From the moment you wend your way down the narrow lane to where Lower Brockhampton Manor House nestles within acres of woods and grazing land, the sense of peace is overwhelming.
The house itself is by no means large, but for me it beats its more impressive and bigger counterparts hands down and has such a lovely happy atmosphere oozing out of the gloriously creaking oak floors and wealth of beams..
Back in 1383 John Domulton married the heiress to the estate, and took on the title Lord of Brokhampton; it is thought that their son Philip built the manor house in the early 15th century.
Lower Brockhampton Gatehouse
The gatehouse with its massive old oak door, made from trees felled in the mid 16th century, was merely for effect and not in any way suitable for a defensive role, is delightful.
Lower Brockhampton Chapel
Now in ruins, the atmosphere in this little roofless chapel is of peace and calm.
The Stone Font was installed by John and Emma Brockhampton
The Great Hall at Lower Brockhampton
This room originally had no gallery or stairs to the bedrooms, but was altered over the centuries.
The Barnebys at Lower Brockhampton
In the late 17th century, Isabella Lechmere of Hanley Castle married Richard Barneby of Brockhampton, and some years later he inherited the estate.
In 1750, Bartholomew Lutley was bequeathed the Brockhampton estate by his uncle, who had stipulated that Bartholomew change his name to Barneby.
When Bartholomew graduated from Oxford University he took up residence on the estate and set about making improvements. He modernised some of the farms, and decided to build a new mansion house, which would be far grander that Lower Brockhampton.
Bartholomew married Betty Freeman, and set about building Brockhampton House on the site of one of the farms; once completed the couple moved in leaving Lower Brockhampton to be occupied by farm workers.
One such worker was Joseph Cureton and his wife Ann plus their seven children. He was a wagoner on the estate.

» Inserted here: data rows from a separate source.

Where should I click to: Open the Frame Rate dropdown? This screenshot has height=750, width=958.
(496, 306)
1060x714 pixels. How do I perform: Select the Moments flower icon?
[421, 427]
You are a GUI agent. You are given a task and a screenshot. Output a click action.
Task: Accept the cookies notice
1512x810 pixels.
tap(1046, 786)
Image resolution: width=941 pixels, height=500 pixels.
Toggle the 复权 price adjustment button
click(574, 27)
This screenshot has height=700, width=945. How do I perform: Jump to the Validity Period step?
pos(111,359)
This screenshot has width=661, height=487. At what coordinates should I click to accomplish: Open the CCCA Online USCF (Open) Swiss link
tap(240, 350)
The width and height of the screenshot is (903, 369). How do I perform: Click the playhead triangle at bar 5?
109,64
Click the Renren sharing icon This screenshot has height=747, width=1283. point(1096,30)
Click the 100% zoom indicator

1861 – Lower Brockhampton Household
|Joseph Cureton||34||Wagoner||b.Avenbury, Herefordshire|
|Ann Cureton||32||Wife||b. Norton, Herefordshire|
|George Cureton||11||Son, Wagoner’s Boy||b. Norton, Herefordshire|
|William Cureton||9||Son, Wagoner’s Boy||b. Avenbury, Herefordshire|
|Alice Cureton||7||Daughter||b. Edvin Ralph, Herefordshire|
|Mary Cureton||5||Daughter||b. Edvin Ralph, Herefordshire|
|Eliza Cureton||4||Daughter||b. Norton, Herefordshire|
|Henry Cureton||2||Son||b. Norton, Herefordshire|
|John Cureton||10 mths||Son||b. Norton, Herefordshire|
Lower Brockhampton was bequeathed by Colonel John Lutley to the National Trust in 1947, and much restoration work was carried out using timber from the estate.